Incorporated into a radiant vitality without ceasing…
You want more than that?
Of course you do: you want the steady
mosquito-drone to go on and on, ceaselessly,
you want to be the one who gets to do the perceiving
forever, of course you do.
Earlier this year I read Mark Doty’s Sweet Machine, a collection of poems about rising from the ashes, moving beyond devastation and grief and learning to live again. School of the Arts, published about 10 years later, seems to take death rather than life as its focus, but there’s a sense that the lessons of the past have been reckoned with. Here, death is not something to fear, but something to contemplate and understand, and the result is luminous.
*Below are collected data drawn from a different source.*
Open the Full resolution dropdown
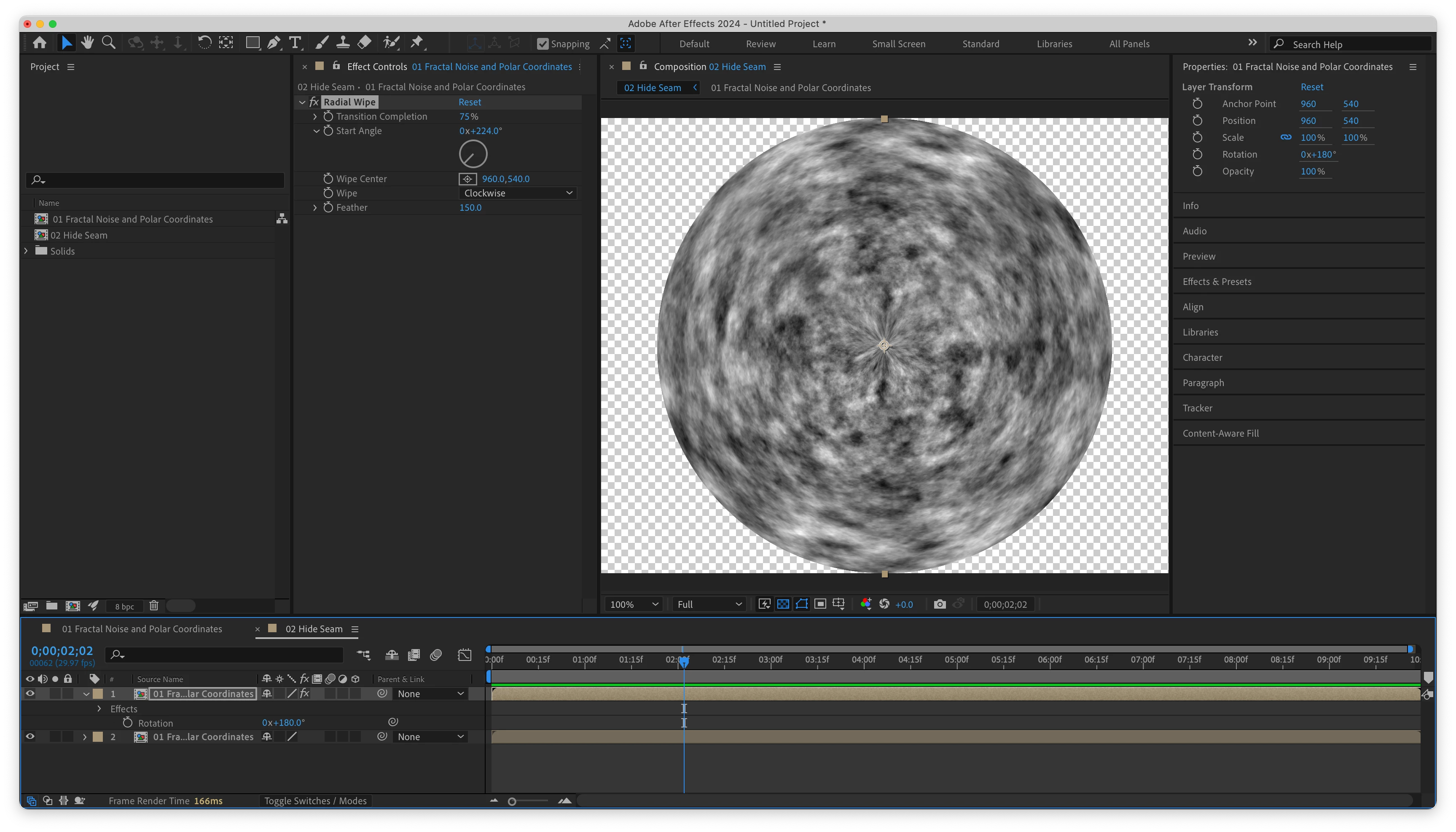The image size is (1456, 832). 709,604
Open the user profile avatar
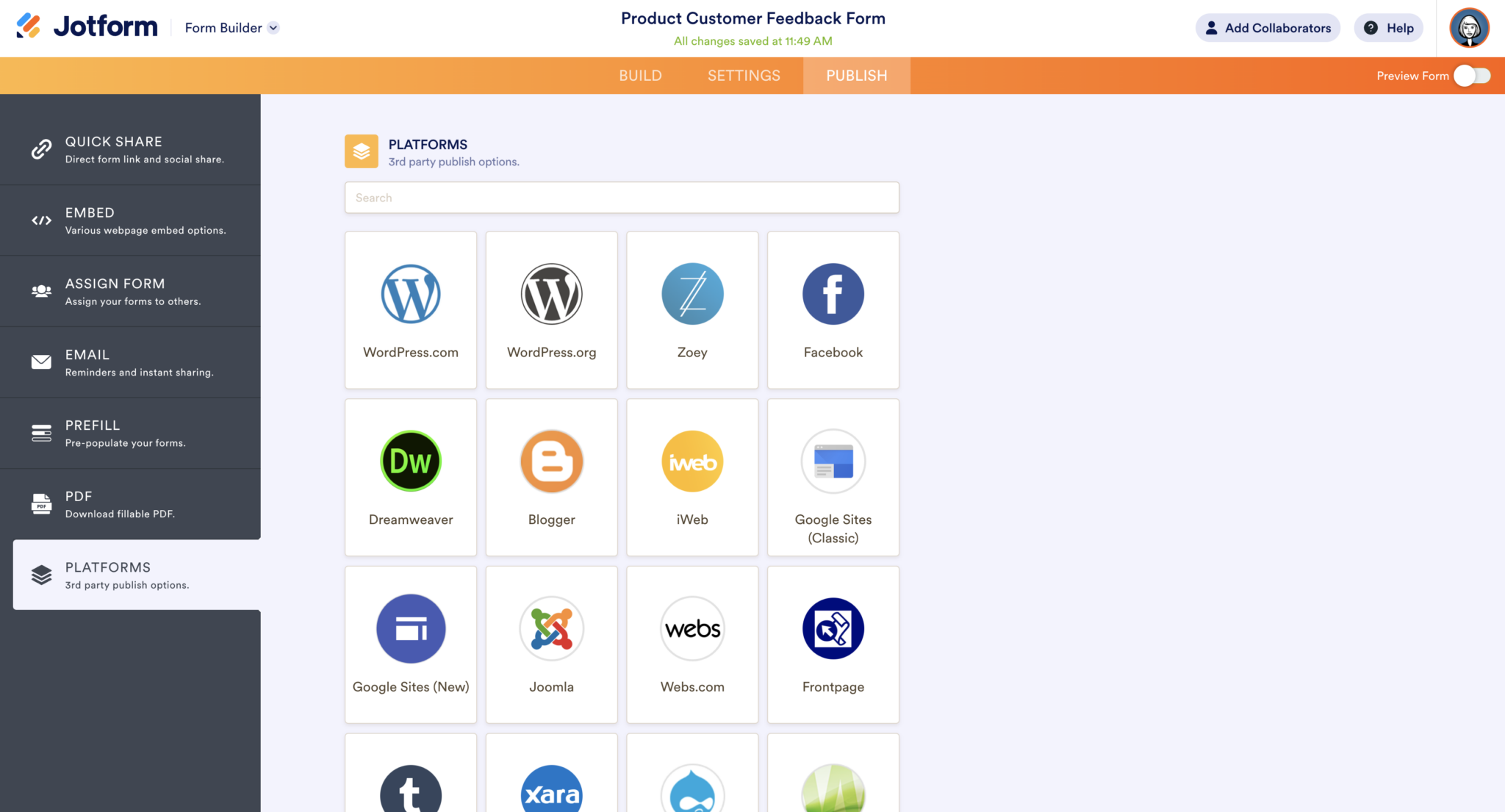Viewport: 1505px width, 812px height. point(1468,28)
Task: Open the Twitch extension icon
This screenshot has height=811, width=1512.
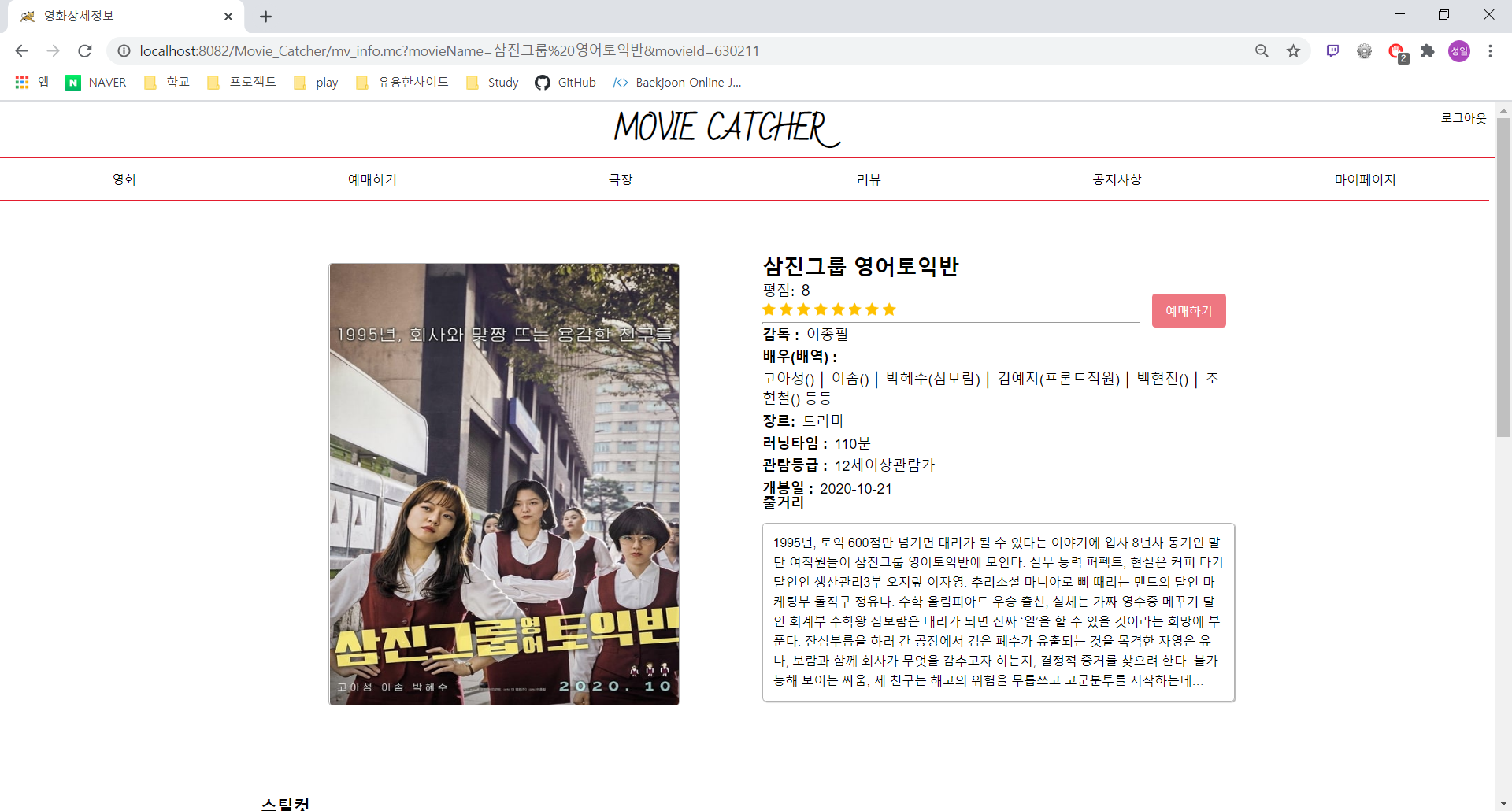Action: (1332, 50)
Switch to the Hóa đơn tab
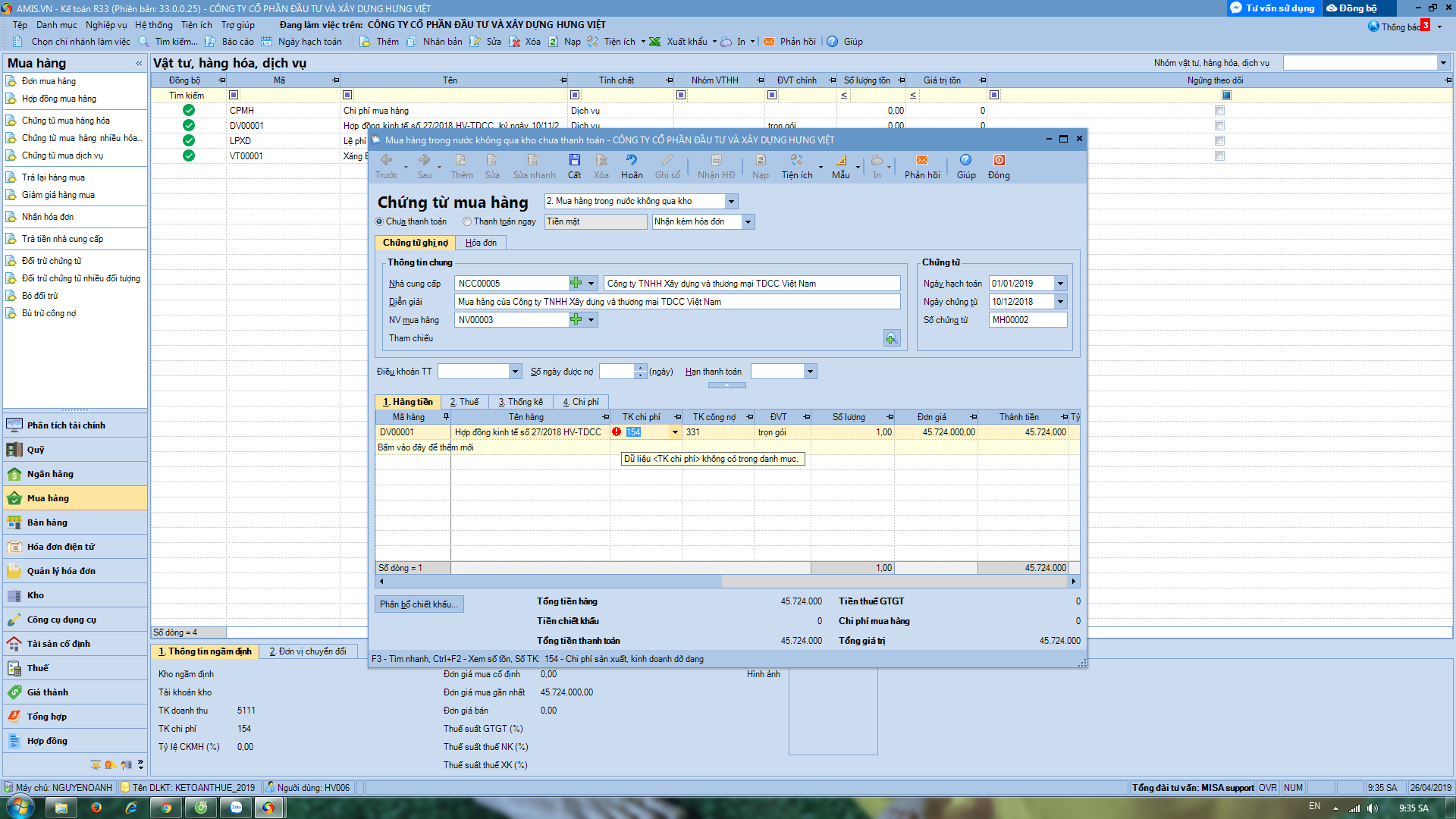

Heaven is depicted as it might be for several of Doty’s loved ones: heaven for his friend Helen; heaven for his neighbor; heaven for his partner Paul; heaven for each of his dogs. Doty takes the role of the resister, the reader’s role. In “Heaven for Paul,” a dangerous plane landing seems to bring out Paul’s radiance, his readiness; Doty faces the possible crash with less equanimity: “I couldn’t think beyond my own dissolution. / What was the world without me to see it?”
Still, as Doty watches his beloved dogs get older and more frail, as he observes the changes on his beloved Cape Cod, as he endures another death-defying plane trip, he eventually comes around. In “Time and the Town,” he reveals, “When I say I hate time, Paul says / how else could we find depth / of character, or grow souls? / Of course he’s right.…” Indeed, making peace with time is the main theme of this book and its greatest triumph:
Dangerous, to hate the thing that brings you all of this:
that flower wouldn’t blaze if time didn’t burn…
Brief, but no one wishes it never.
Doty’s dogs, Beau and Arden, make frequent appearances in this collection, so it’s fitting that one of them provides the last word on the subject. “Heaven for Arden” recounts the dog’s uncertainty on walks, and his happiness when Doty would finally turn around and start them both heading for home:
…Sooner or later, the turn would come;
we’d gone far enough for one day. Joy!
As if he’d been afraid all along
this would be the one walk that would turn out to be infinite.
Then he could take comfort
in the certainty of an ending,
and treat the rest of the way as a series of possibilities;
then he could run,
and find pleasure in the woods beside the path.